- _Brief_
Find the line in the entries below that contains "This screenshot has height=1568, width=387.". Repeat it exactly, and every line after it through the line that contains "The height and".

[Stored dataset items]
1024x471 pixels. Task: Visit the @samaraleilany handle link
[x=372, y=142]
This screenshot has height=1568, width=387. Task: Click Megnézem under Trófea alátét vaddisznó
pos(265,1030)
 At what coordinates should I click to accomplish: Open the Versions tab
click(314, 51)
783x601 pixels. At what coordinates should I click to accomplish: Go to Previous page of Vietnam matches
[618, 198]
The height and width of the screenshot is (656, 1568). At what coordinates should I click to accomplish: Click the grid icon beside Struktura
==
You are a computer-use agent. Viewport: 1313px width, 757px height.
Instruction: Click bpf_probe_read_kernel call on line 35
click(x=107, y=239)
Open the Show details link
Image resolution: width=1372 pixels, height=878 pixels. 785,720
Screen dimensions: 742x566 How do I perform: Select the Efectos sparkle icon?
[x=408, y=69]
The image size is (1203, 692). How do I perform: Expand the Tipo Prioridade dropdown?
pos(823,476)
* * *
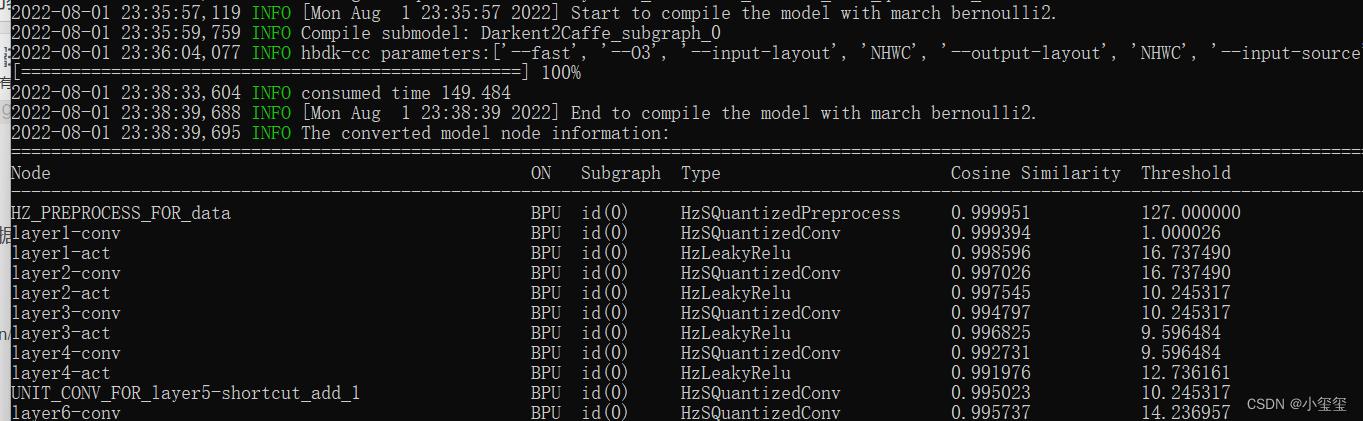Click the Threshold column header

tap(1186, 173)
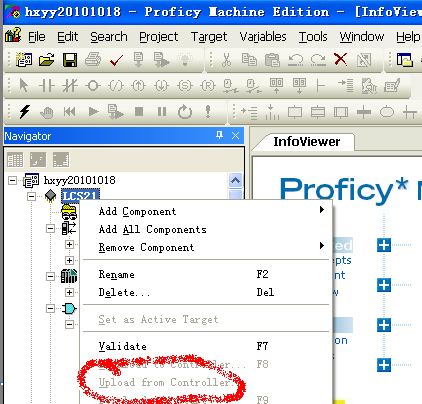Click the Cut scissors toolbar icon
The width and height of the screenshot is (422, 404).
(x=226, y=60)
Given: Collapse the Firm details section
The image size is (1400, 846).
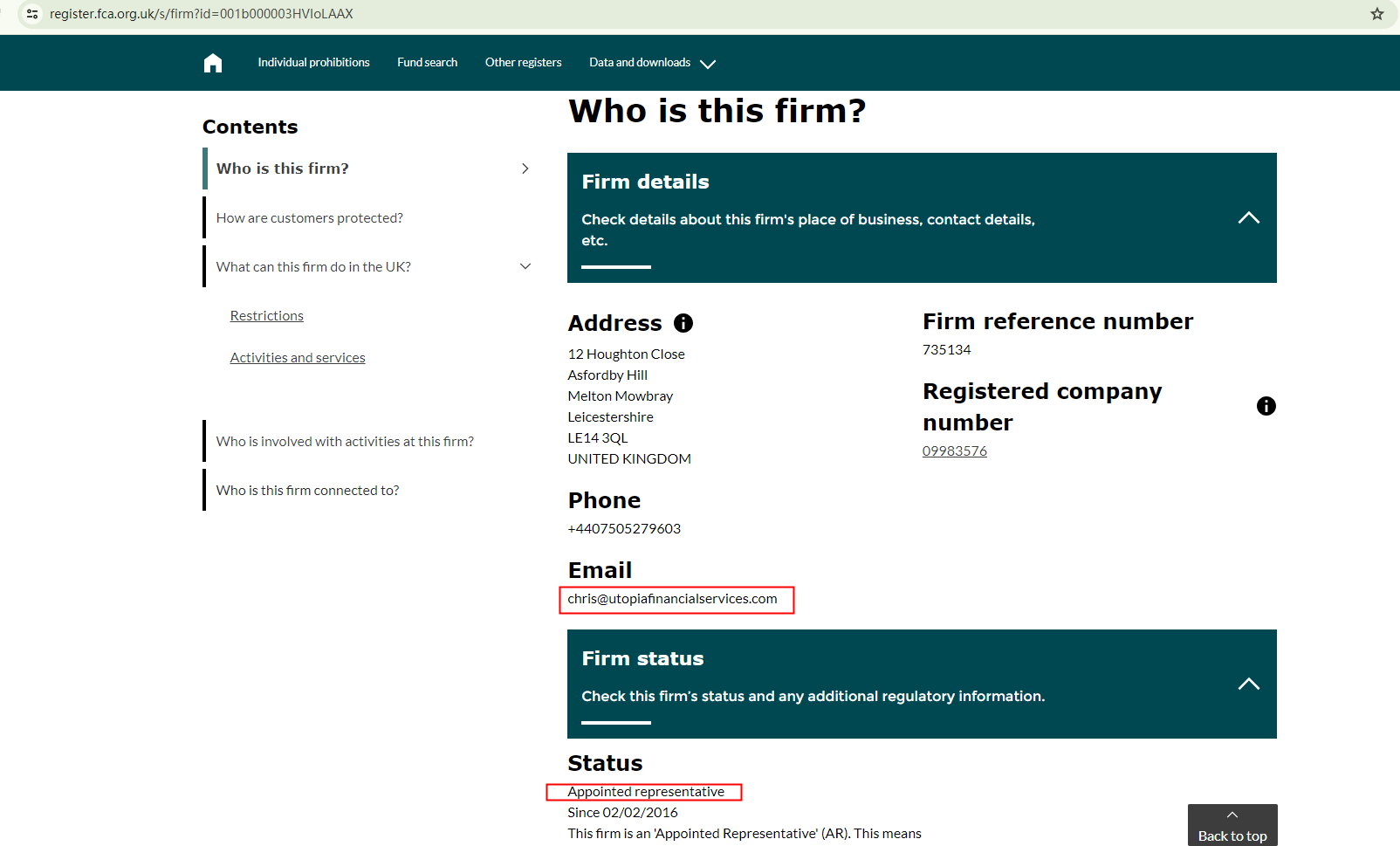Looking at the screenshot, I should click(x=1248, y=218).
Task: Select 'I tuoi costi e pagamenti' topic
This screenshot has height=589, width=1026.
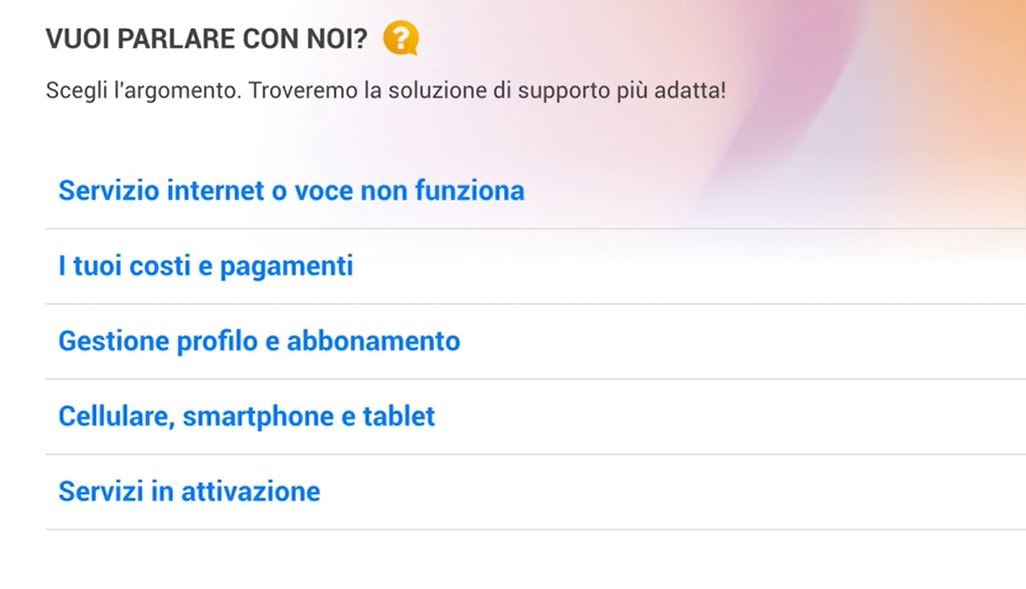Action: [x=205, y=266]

- _Result of this exercise_
This screenshot has height=1568, width=387. Task: Click Megnézem under Trófea alátét vaddisznó
pos(265,1030)
 At what coordinates should I click to accomplish: Open the Versions tab
click(314, 51)
783x601 pixels. At what coordinates should I click to accomplish: Go to Previous page of Vietnam matches
[618, 198]
The height and width of the screenshot is (656, 1568). At what coordinates should I click to accomplish: Click the grid icon beside Struktura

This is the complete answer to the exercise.